Лишь в 1825 году уцелевший отрывок «Братьев разбойников» был напечатан в «Полярной звезде».
* * *
В начале 1822 года Пушкин направляет Н. И. Гнедичу в Петербург для издания поэму «Кавказский пленник». Мироощущение изгнанника не покидает его. Посвящая поэму своему другу Николаю Раевскому, он называет ее «изгнанной лиры пеньем» и сетует:
Я рано скорбь узнал, постигнут был гоненьем;
Я жертва клеветы и мстительных невежд...
И посылаемую Гнедичу рукопись Пушкин сопровождает дружеским напутствием на латинском языке из первой песни Овидиевых «Скорбей»:
«Малая книжка моя, без меня (и не завидую) ты отправишься в столицу, куда, - увы! - твоему господину закрыта дорога... Не из притворной скромности прибавлю: «Иди, хоть и неказистая с виду, как то подобает изгнанникам...»
* * *
Стихотворение «Узник».Автограф А. С. Пушкина.

## Записи для обработки
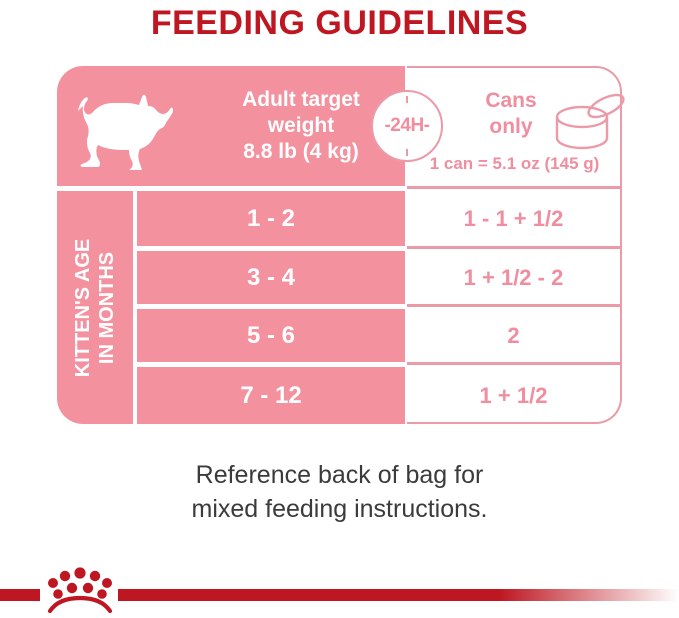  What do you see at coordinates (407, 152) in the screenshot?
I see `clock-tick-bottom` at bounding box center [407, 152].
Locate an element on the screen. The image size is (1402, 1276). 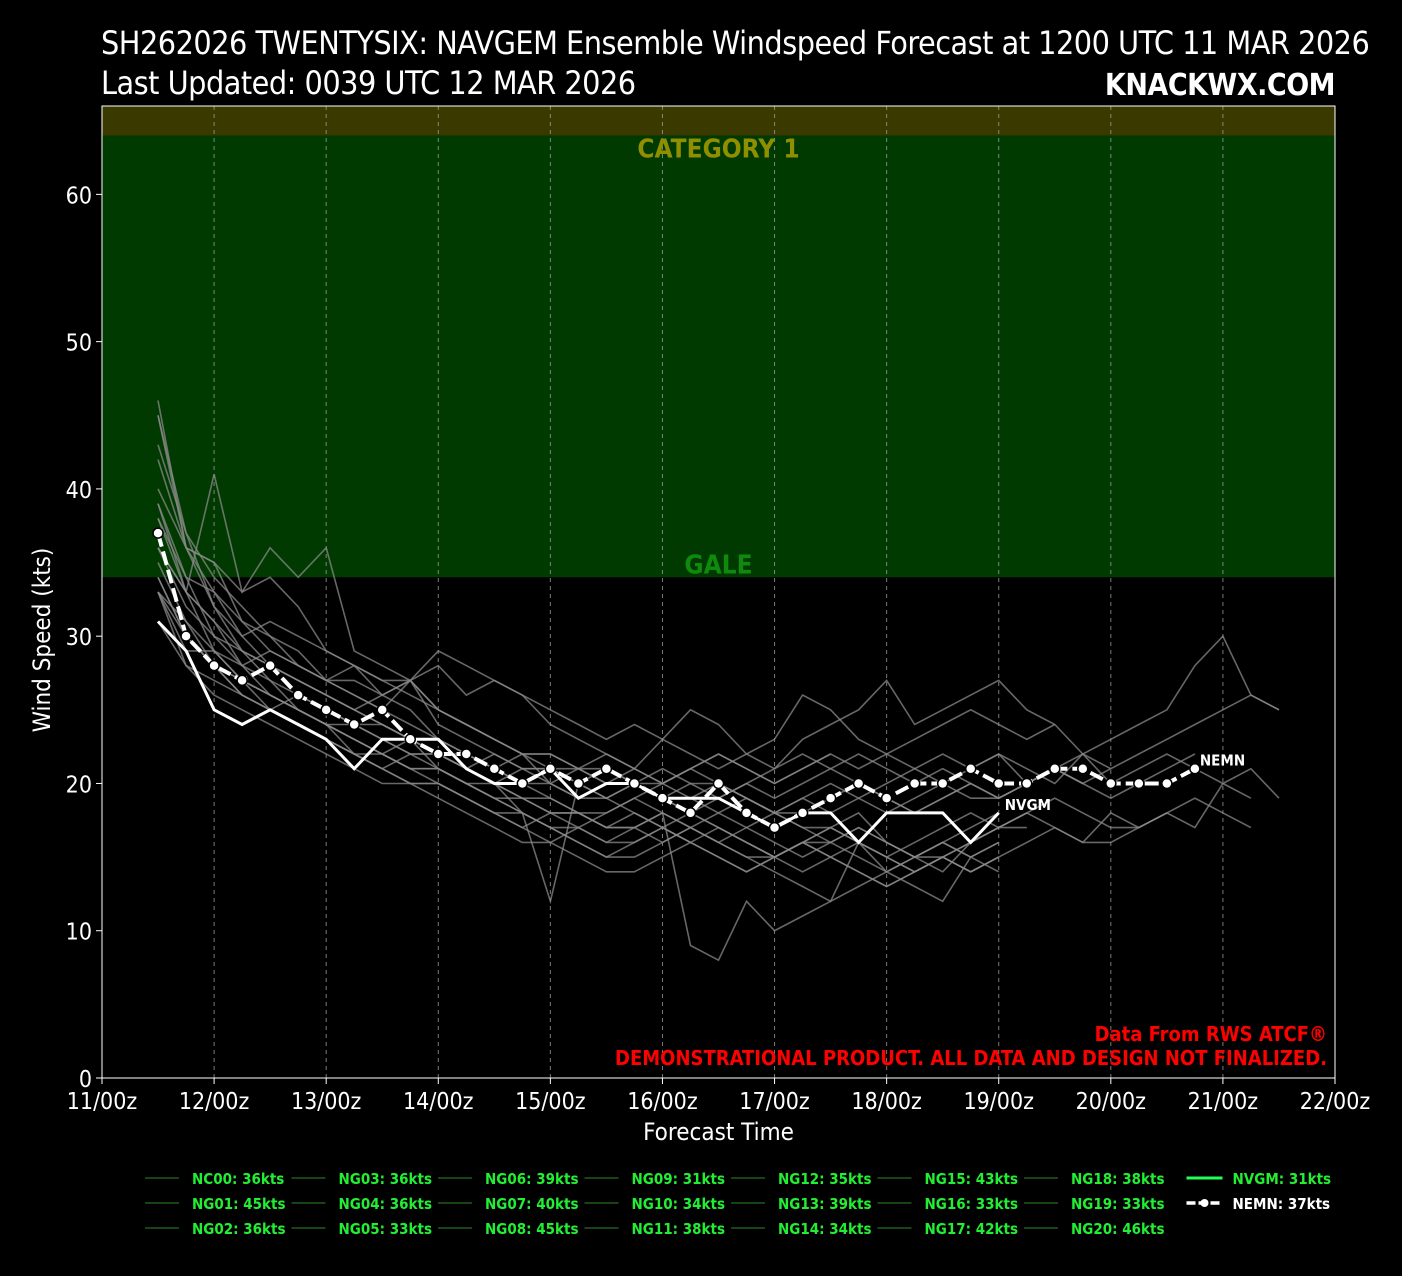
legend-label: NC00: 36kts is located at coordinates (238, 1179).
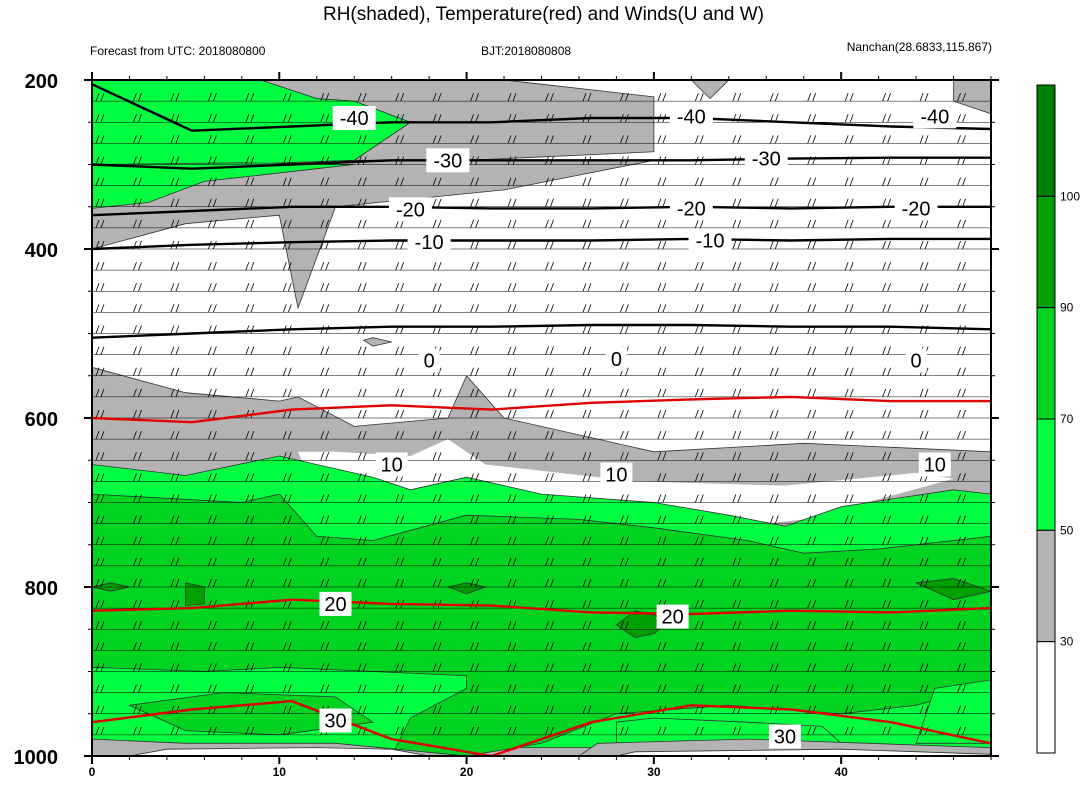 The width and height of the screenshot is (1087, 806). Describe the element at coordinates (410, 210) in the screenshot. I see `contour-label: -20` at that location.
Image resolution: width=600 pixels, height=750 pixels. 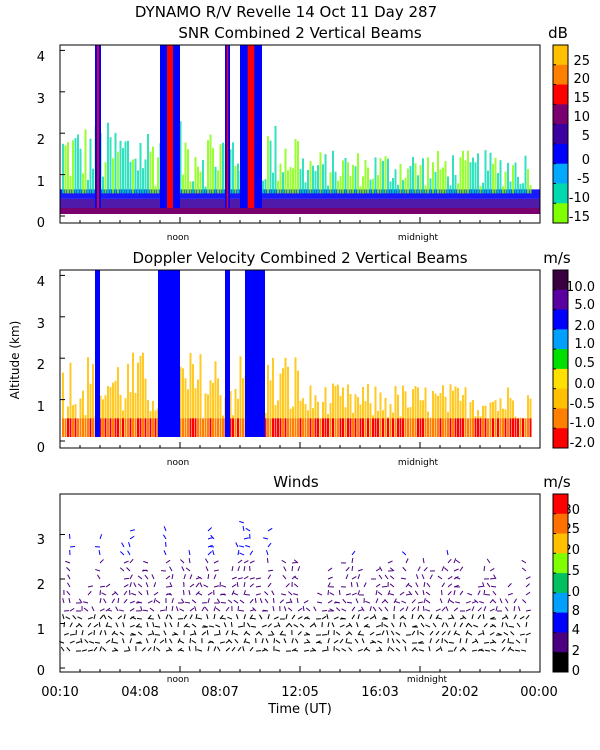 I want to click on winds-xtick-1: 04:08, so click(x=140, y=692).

## Примените прочитанное
(1) Кому, согласно фрагменту текста, Пушкин посвятил поэму «Кавказский пленник»?
(2) Воспроизведите без изменений строки записей с самой первой по строку, содержащую «The width and», включительно. Изображения в ответ не включайте.

## Ответы по порядку
(1) Своему другу Николаю Раевскому.

(2)
  What do you see at coordinates (407, 152) in the screenshot?
I see `clock-tick-bottom` at bounding box center [407, 152].
Locate an element on the screen. The image size is (1402, 1276). 
legend-label: NC00: 36kts is located at coordinates (238, 1179).
 The width and height of the screenshot is (1087, 806). Describe the element at coordinates (410, 210) in the screenshot. I see `contour-label: -20` at that location.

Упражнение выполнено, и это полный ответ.